Excerpted passage:

Yes, I saw that post. It’s videos of girls stuck in the mud and pushing down on the accelerator.
The Car Stuck Girls site won a Webby Award last year for Oddest Site and people were just like, “Oh, wow, that’s crazy.” But if you do a search for this there are entire communities of fetishists who get off on the sight of women pumping a gas pedal. Who am I, or anyone, to say that that particular fantasy is ridiculous?

You try to stay respectful and not snarky.
There’s time for snark. But most of the time when it comes to these very particular fetishes that there are these whole communities built around . . . if you look at some of these message boards the single message that comes up the most is, “Wow, I never thought I’d find other people who are into (insert fetish here).” They take it seriously, and the Internet is obviously the perfect venue to meet like-minded souls, so I try to stay respectful of stuff like that even if it comes off or people interpret it as being something funny.

I’m curious about the fringe benefits of the job.
Yes, stop by my house sometime and see the boxes of porn that I have here [laughs]. I had a party last week because one of the Mardi Gras parades actually goes right by the corner where I live. I had a bunch of friends over and I had a big box of free porn as party favors.

You must be very popular.
My friends are all now like, “Party at John’s house. Free porn!” Once Fleshbot started gaining momentum and getting a lot of traffic, and when I would post something and studios or producers would see all this traffic coming from this site, I got put on a lot of screener lists. I guess you would consider the free-porn thing as a big fringe benefit. Right now it’s sort of more like a liability because I have all this stuff lying around. There’s not enough time in the world to even fast-forward through all of it, forget about sitting down and actually watching it.

You got to go to the Consumer Electronics Show in Las Vegas.
The AIE, the Adult Industry Expo, which involves the AVN Awards, yeah, I went to that for the past two years. I was in Erotica L.A. last June.

Are you treated like a superstar when you go to these things?
It was funny, when I went to the AVN Expo this time last year, in ’04, Fleshbot had only been around for less than two months. It caused a big splash in the blog community because everyone knew who Nick was and Gawker Media and everything. But people who operate within the blog community forget that it’s this really tiny little world [laughs]. It’s a total big fish in a small pond thing.

Going to the expo that year and marching up to people and saying, “Hi, I’m from Fleshbot and Gawker Media.” They’re like, “Who the fuck are you?” This year, though, again because Fleshbot grew pretty much exponentially over the course of ’04, I actually got people coming up to me on the expo floor, seeing my nametag and being like, “Oh my God, you’re from Fleshbot? I love that site!” A lot of PR people, I don’t want to say kissing my ass, but being very, very nice to me.

Is it more a business or do you get any of those fringe benefits like in the early days when the industry was a bunch of horny hippies?
They don’t call it the adult industry for nothing. The emphasis is more on the industry. It’s $10 billion a year, or whatever figure you want to insert, $10 billion seems like the most common one that gets tossed around. People hear you’re going to the porn expo, cool, but it’s a trade show. It’s like going to a farm machinery show with dildos instead of tractors.

Records for finding displayed items:
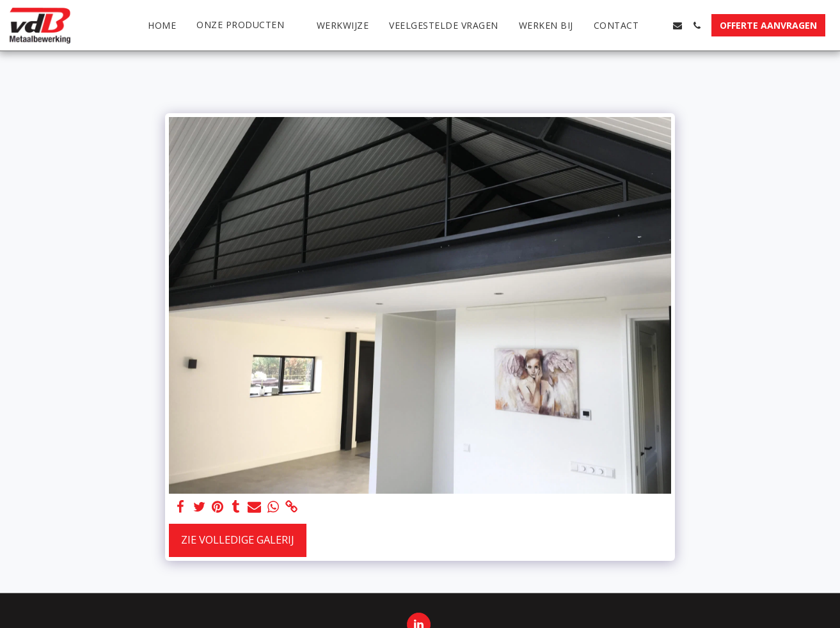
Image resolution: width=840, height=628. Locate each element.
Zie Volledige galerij (237, 539)
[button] (246, 25)
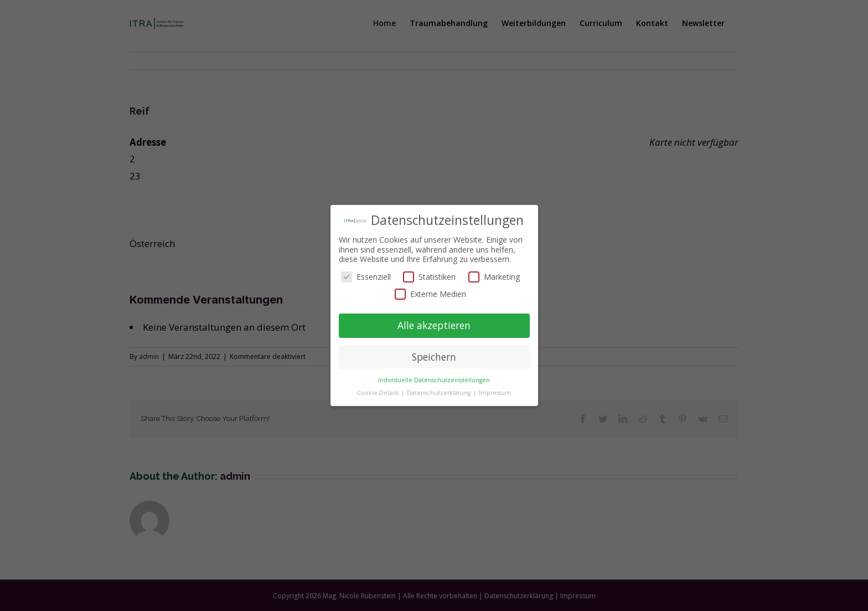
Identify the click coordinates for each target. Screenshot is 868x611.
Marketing (494, 276)
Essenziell (366, 276)
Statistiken (429, 276)
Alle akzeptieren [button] (434, 325)
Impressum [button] (495, 393)
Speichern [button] (434, 357)
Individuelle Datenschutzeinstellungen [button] (434, 380)
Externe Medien (430, 294)
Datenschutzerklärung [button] (440, 393)
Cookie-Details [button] (379, 393)
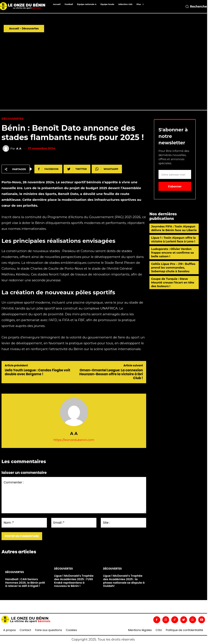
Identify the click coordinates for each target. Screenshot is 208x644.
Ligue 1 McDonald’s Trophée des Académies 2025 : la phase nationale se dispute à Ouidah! (124, 581)
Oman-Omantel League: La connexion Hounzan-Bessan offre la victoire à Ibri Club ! (111, 374)
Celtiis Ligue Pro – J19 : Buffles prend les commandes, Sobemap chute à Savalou (173, 267)
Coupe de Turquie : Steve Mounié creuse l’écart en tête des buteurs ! (173, 282)
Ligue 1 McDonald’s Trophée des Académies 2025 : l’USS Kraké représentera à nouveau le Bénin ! (73, 581)
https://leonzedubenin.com (74, 440)
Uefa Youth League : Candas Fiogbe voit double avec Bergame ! (37, 372)
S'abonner (175, 186)
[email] (175, 174)
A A (19, 148)
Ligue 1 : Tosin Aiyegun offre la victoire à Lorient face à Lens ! (173, 239)
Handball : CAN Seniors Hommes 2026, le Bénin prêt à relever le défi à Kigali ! (25, 582)
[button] (196, 6)
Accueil (14, 28)
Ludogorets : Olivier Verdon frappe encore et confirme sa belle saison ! (172, 252)
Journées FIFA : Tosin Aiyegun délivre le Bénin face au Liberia (174, 228)
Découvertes (30, 28)
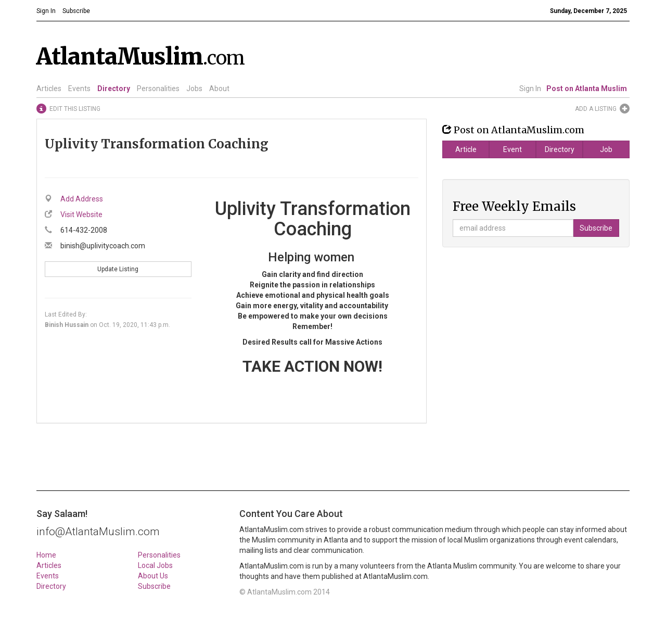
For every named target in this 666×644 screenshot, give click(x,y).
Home (46, 555)
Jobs (194, 89)
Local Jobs (155, 565)
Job (606, 149)
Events (79, 89)
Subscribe (154, 586)
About (219, 89)
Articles (49, 89)
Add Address (82, 199)
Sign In (530, 89)
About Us (153, 576)
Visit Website (81, 214)
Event (513, 149)
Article (466, 149)
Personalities (158, 89)
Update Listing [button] (118, 269)
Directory (113, 89)
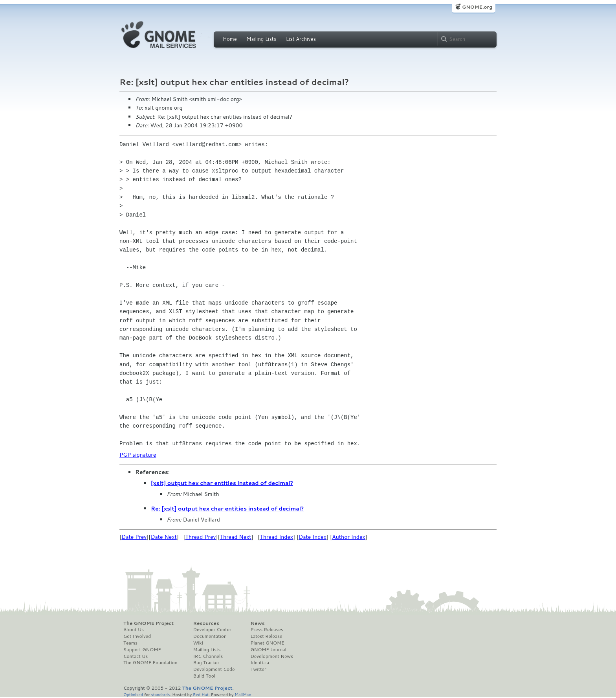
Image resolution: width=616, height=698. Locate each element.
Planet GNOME (267, 643)
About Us (134, 630)
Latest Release (266, 636)
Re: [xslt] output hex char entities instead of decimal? (227, 509)
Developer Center (212, 630)
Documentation (210, 636)
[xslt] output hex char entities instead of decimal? (222, 483)
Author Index (348, 537)
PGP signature (138, 455)
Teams (130, 643)
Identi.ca (260, 663)
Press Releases (266, 630)
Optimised (133, 694)
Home (230, 39)
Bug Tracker (206, 663)
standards (160, 694)
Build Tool (204, 676)
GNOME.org (477, 7)
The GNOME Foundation (150, 663)
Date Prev (134, 537)
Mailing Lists (261, 39)
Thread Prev (201, 537)
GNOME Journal (268, 650)
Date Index (312, 537)
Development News (271, 656)
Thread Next (236, 537)
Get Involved (137, 636)
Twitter (258, 669)
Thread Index (277, 537)
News (257, 623)
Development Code (214, 669)
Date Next (163, 537)
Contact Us (136, 656)
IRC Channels (208, 656)
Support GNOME (142, 650)
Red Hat (201, 694)
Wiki (198, 643)
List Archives (301, 39)
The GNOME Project (148, 623)
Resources (206, 623)
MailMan (243, 694)
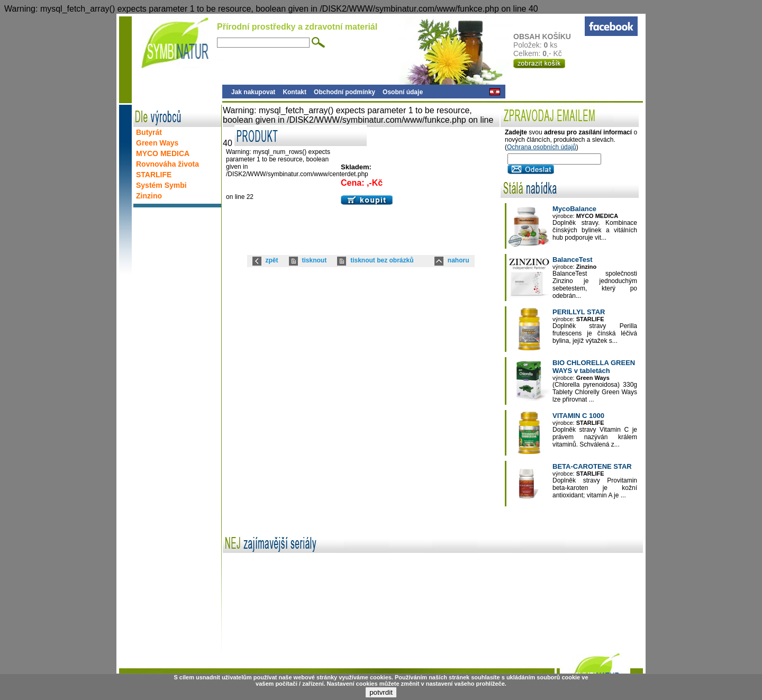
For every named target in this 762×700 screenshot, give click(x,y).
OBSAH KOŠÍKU (548, 37)
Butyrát (149, 132)
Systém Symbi (161, 185)
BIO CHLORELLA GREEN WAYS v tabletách (594, 367)
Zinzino (149, 196)
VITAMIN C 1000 (578, 415)
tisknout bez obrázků (382, 260)
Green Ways (157, 143)
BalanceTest (573, 259)
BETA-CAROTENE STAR (592, 466)
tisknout (314, 260)
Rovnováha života (167, 164)
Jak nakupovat (253, 92)
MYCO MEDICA (162, 153)
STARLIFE (153, 175)
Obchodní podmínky (344, 92)
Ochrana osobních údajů (541, 147)
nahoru (458, 260)
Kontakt (294, 92)
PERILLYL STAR (578, 312)
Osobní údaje (403, 92)
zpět (272, 260)
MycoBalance (574, 208)
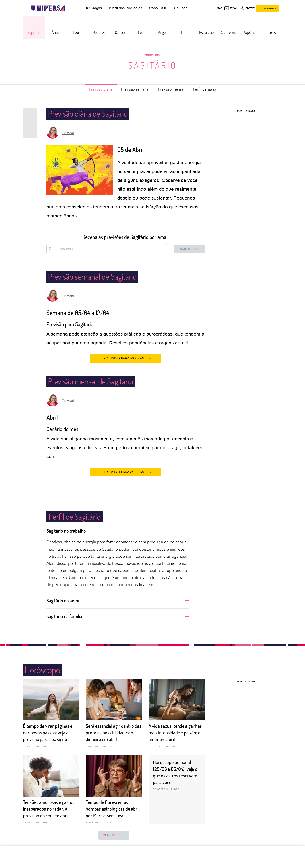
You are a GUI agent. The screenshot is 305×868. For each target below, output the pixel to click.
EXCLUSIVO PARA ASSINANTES (126, 358)
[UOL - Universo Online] (68, 8)
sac (220, 8)
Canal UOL (158, 8)
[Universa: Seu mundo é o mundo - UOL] (48, 8)
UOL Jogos (93, 8)
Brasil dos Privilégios (125, 8)
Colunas (180, 8)
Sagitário (152, 65)
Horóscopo (152, 55)
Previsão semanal (135, 89)
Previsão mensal (171, 89)
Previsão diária (101, 89)
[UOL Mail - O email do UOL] (231, 8)
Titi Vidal (68, 133)
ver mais (114, 835)
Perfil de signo (204, 89)
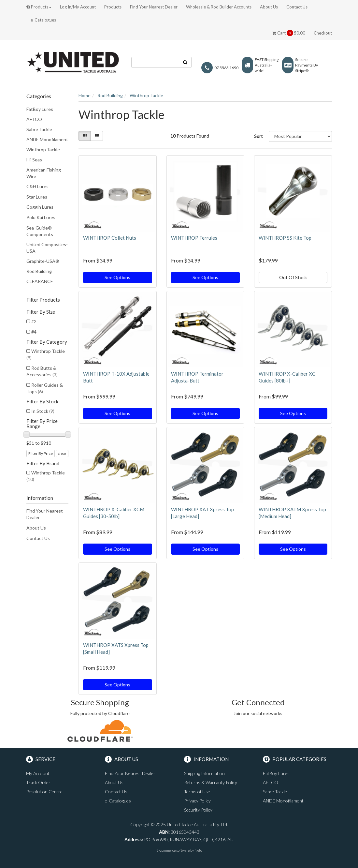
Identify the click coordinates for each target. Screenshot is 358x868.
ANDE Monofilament (47, 139)
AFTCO (34, 119)
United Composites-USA (47, 248)
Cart (289, 33)
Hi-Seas (34, 159)
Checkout (323, 33)
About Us (269, 7)
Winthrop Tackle (43, 149)
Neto (198, 850)
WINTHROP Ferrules (194, 238)
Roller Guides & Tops (44, 388)
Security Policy (198, 810)
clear (62, 453)
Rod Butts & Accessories (42, 371)
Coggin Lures (40, 207)
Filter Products (43, 300)
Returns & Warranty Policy (210, 782)
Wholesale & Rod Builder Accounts (219, 7)
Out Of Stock (293, 277)
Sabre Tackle (39, 129)
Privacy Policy (197, 801)
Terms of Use (197, 792)
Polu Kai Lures (41, 217)
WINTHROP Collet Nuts (109, 238)
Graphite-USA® (43, 261)
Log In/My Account (78, 7)
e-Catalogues (43, 20)
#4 (34, 332)
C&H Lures (37, 186)
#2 (34, 321)
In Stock (43, 411)
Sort (258, 136)
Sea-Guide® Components (40, 231)
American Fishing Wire (43, 173)
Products (39, 7)
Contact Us (297, 7)
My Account (38, 773)
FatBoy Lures (40, 109)
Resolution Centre (44, 792)
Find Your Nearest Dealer (154, 7)
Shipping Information (204, 773)
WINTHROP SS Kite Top (285, 238)
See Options (117, 277)
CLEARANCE (40, 281)
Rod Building (39, 271)
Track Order (38, 782)
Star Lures (37, 197)
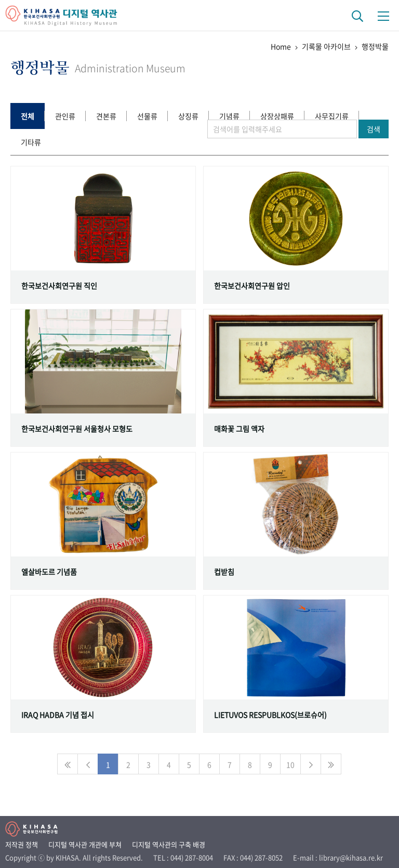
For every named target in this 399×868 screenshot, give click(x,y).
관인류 (65, 116)
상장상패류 (277, 116)
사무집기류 (331, 116)
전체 (28, 116)
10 (290, 765)
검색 (374, 129)
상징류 (188, 116)
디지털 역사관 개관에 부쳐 (85, 844)
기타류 (31, 142)
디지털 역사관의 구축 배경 (168, 844)
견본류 (106, 116)
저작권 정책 (21, 844)
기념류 (229, 116)
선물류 (147, 116)
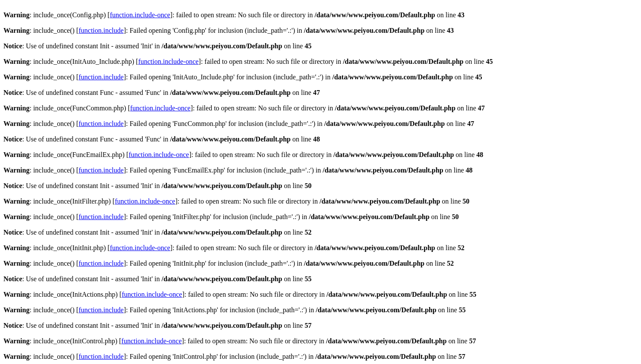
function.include (101, 30)
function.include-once (140, 15)
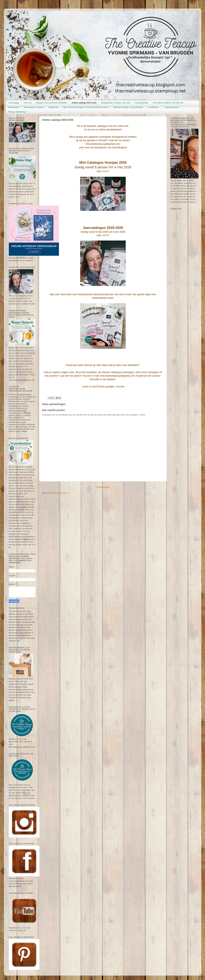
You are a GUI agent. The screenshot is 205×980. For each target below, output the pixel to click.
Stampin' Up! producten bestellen (51, 103)
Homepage (14, 103)
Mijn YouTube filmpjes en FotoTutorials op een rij (86, 107)
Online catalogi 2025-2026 (84, 103)
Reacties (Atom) (62, 493)
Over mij (27, 103)
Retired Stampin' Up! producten (128, 107)
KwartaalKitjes (141, 103)
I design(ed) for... (173, 107)
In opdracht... (154, 107)
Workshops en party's (34, 107)
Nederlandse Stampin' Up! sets (115, 103)
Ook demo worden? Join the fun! (168, 103)
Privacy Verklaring (16, 112)
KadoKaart (53, 107)
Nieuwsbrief (13, 107)
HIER (104, 171)
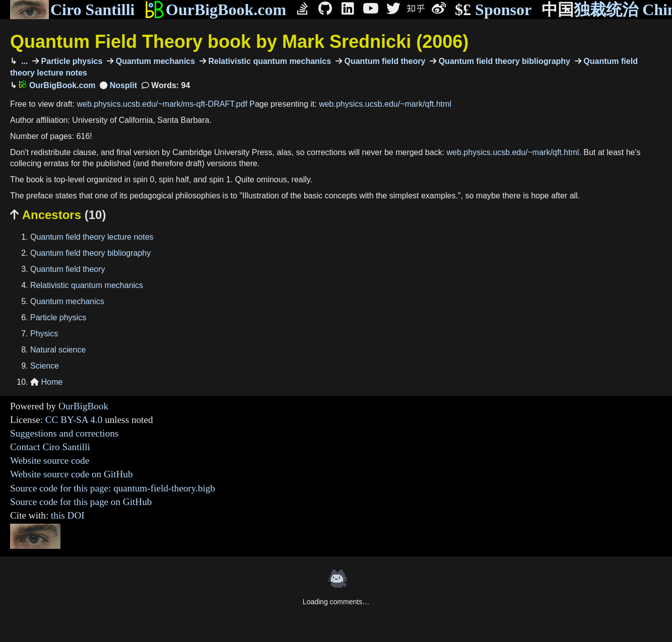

Tasks to perform:
1. Update the records from the line containing "UOL Jogos (93, 8)" down to the line containing "Perfil de signo (204, 89)", replacing "Previsão" with "Análise" and leaving everything else unchanged.
2. Continue the interview about Fleshbot and the adult industry from its last sentence.

Results for the exercise:
1.
UOL Jogos (93, 8)
Brasil dos Privilégios (125, 8)
Colunas (180, 8)
Sagitário (152, 65)
Horóscopo (152, 55)
Análise semanal (135, 89)
Análise mensal (171, 89)
Análise diária (101, 89)
[UOL Mail - O email do UOL] (231, 8)
Titi Vidal (68, 133)
ver mais (114, 835)
Perfil de signo (204, 89)

2.
No wild parties back at the Fleshbot room?
I’ve been to a couple of wild parties. I tend to treat the whole porn scene as like I’m filming a National Geographic special [laughs]. I live in New Orleans. I’m far removed from the thick of it from porn valley in Chatsworth. I come to these events as an outsider and I just spend a lot of time just watching and taking mental notes and figuring out who people are and stuff like that. I’ve kind of done that with everything in my life, which may be why Nick thought I’d be a good pick for this. I think that outsider status, being physically removed in New Orleans, not being a career porn person, helps the gig a lot as well.

So how’d a nice, educated boy like you first get introduced to the dark, dank world of pornography?
I’d actually written a piece on this for my Web log years ago. Maybe Nick saw that, I don’t know. My earliest porn memory dot-dot-dot the edges of the screen get all fuzzy. My stepdad had this huge stack of Hustler and Screw magazines and newspapers under his bed. I remember, God, in the very earliest stages of puberty, poking around in one’s parents’ bedroom, as kids usually do, and finding all this stuff.

That must have been a shocker. It’s not like finding Playboy.
Right, exactly. It’s funny. My first introduction to porn was Hustler circa 1980. It’s funny because one of the names I remember, the photographer Suze Randall’s stuff a lot. I was a fan of that very stylized, glossy hardcore kind of stuff. Even then I knew that there was a kind of art to it. And then it was really cool when I was in Vegas early this month I got to hang out with Suze, meet her, and we stayed in touch. She’s awesome, like Richard Avedon or somebody.

The Swedish erotica stuff from the early ’80s, all those loops, we were a Betamax household and I still have one, because I actually bought some of these when I was in high school and college I would go down to the old Times Square--I grew up in the Bronx. So I would go down to Times Square and, of course, they’ll sell a sixteen-year-old kid a dirty Betamax tape. I still have some of those around.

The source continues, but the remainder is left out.